I stood dumb, till Love said: Go:
Though the ways be long and wild,
And the heart again beguiled,
Go: for far ahead I hear
How the water calls the deer;
And the wood lies open wide;
And the chains are all untied;
And the spells are quite outgrown.
And our stories are our own.
Canto IX: Amoret in the House of Busirane
The old Enchanter’s house has many doors,
And many mirrors too.
They may be hers, the footsteps that she hears,
Passing and passing through.
These lordly images, what can they prove?
Only the pain is true.
Do you not fear, he asks, my love, to love?
No. And she smiles. I do.
In Praise of Glauce
I.M. Dorothy Stanley
Great Britomartis, Warrior Maid,
She-hero of The Faerie Queene,
Resolved, resolving, unafraid,
How glorious she is! It’s hard
To blink, much less to turn aside;
But squint down briefly and regard
Old Glauce, unheroified.
She has no dream, no man, no quest,
No stake, no future in the tale;
Yet on she goes, bizarrely dressed,
A nanny in a coat of mail,
Through allegoric wood and glade,
Certainly chilly, surely damp:
Glauce, the maid behind the Maid,
Without a scarf, exposed to cramp,
Shorn of her thermos, gloves, routines,
Hotwater bottles, hankies, mints,
Pills, glasses, knitting magazines:
All so her girl can land her prince.
What happened to old Glauce then
The poet doesn’t tell us. Maybe
She went back home; or then again
She might have stayed to mind the baby;
Or could she, after years astride,
Have found her former life a bore?
Perhaps she just resumed her ride
Through Faerylond, and reached the shore:
And sailed with Essex to Cadiz;
And got involved in spying work;
And tired of Cecil, and of Liz;
And went down fighting, for the Turk.
THE FAERIE BUMMES
A LOST EPISODE OF EDMUND SPENSER’S FAERIE QUEENE
I have loved many cities, but two of them I have never seen: the New York of 1955 (I’ve been to New York, of course, but it’s not the same city) and the Cleopolis of 1595. Anyone reading The Spenser Review will recognize my guide to the latter place, and that his coy refusal to describe much of Cleopolis after all corresponded allegorically to his distance from London and its Gloriana.

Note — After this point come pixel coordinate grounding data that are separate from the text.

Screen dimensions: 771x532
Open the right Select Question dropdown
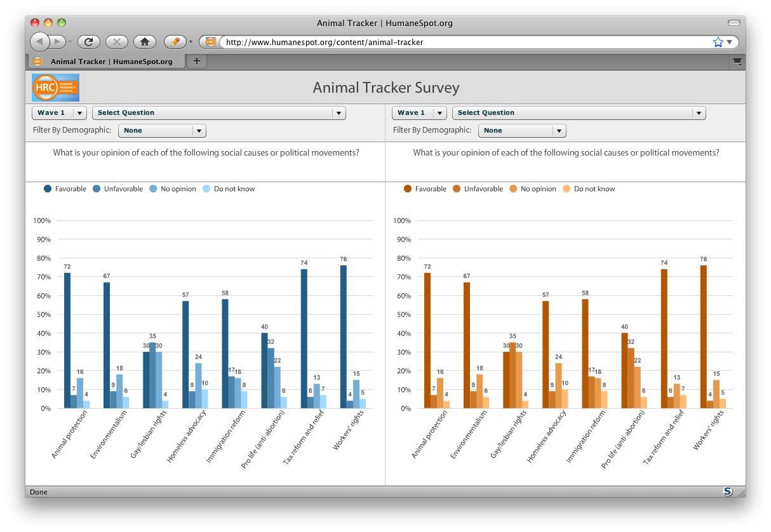(x=579, y=113)
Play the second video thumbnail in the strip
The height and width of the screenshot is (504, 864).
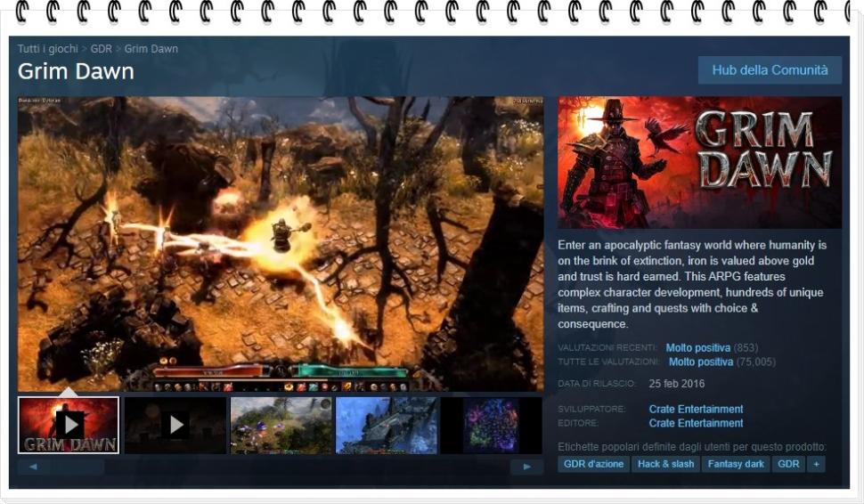coord(175,425)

All the same, the Redcrosse Knight could make a reader pine for Cleopolis, even if it fell short of heaven:
Till now, said then the knight, I weened well,
That great Cleopolis, where I haue beene,
In which that fairest Fary Queene doth dwell,
The fairest Citty was, that might be seene;
And that bright towre all built of christall clene,
Panthea, seemd the brightest thing, that was:
But now by proofe all otherwise I weene;
For this great Citty that does far surpas,
And this bright Angels towre quite dims that towre of glas. (1.10.58)
I can’t be the only Spenserian who has always pictured Panthea as the Empire State Building, Cleopolis as the Faerie blueprint for New York (not, at least, on this side of the Atlantic).

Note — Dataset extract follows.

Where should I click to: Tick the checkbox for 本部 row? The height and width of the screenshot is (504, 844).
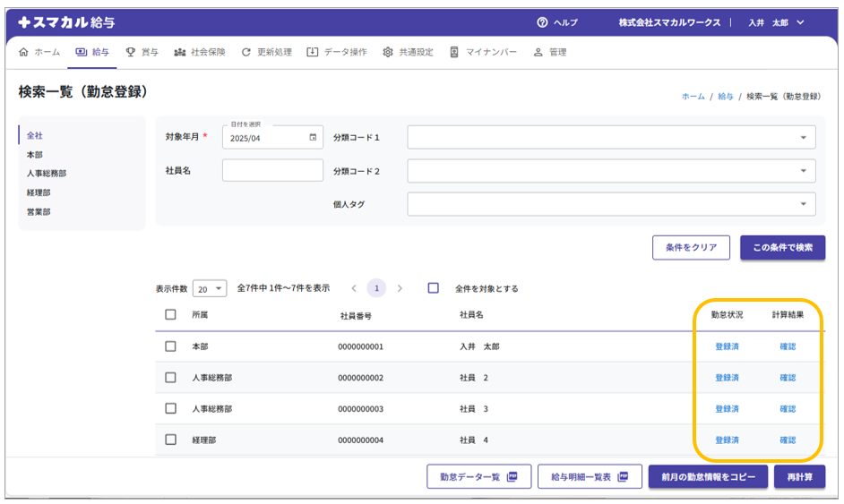pos(171,346)
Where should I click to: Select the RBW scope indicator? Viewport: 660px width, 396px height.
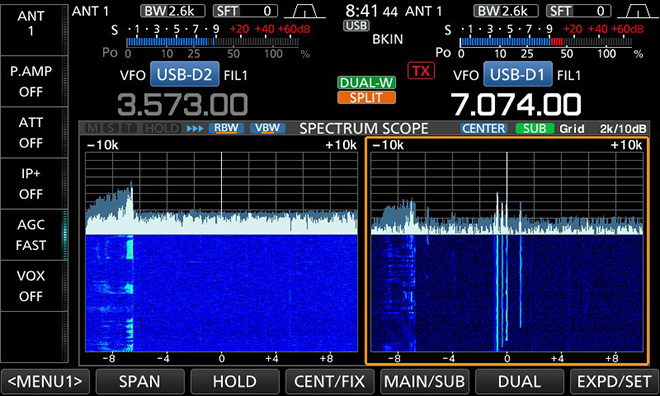pos(226,128)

When my father, my guide to that other vanished city, was a boy, the ESB was a distant prospect from his window in Brooklyn. For him, Panthea was Ebbets Field, home of the Brooklyn Dodgers (“dem Bums” to their fans), close enough that he could hear the cheers for Duke Snider’s home runs before the radio announcers reported them. So he told me again and again, amid stories of Jackie Robinson, Pee Wee Reese, Roy Campanella, and other legends of the Diamond, who became the ghost-champions of my childhood, forever warring with the Yankees of the Bronx, whom I hated like the villains of romance. Faerie knights and their saracen foes.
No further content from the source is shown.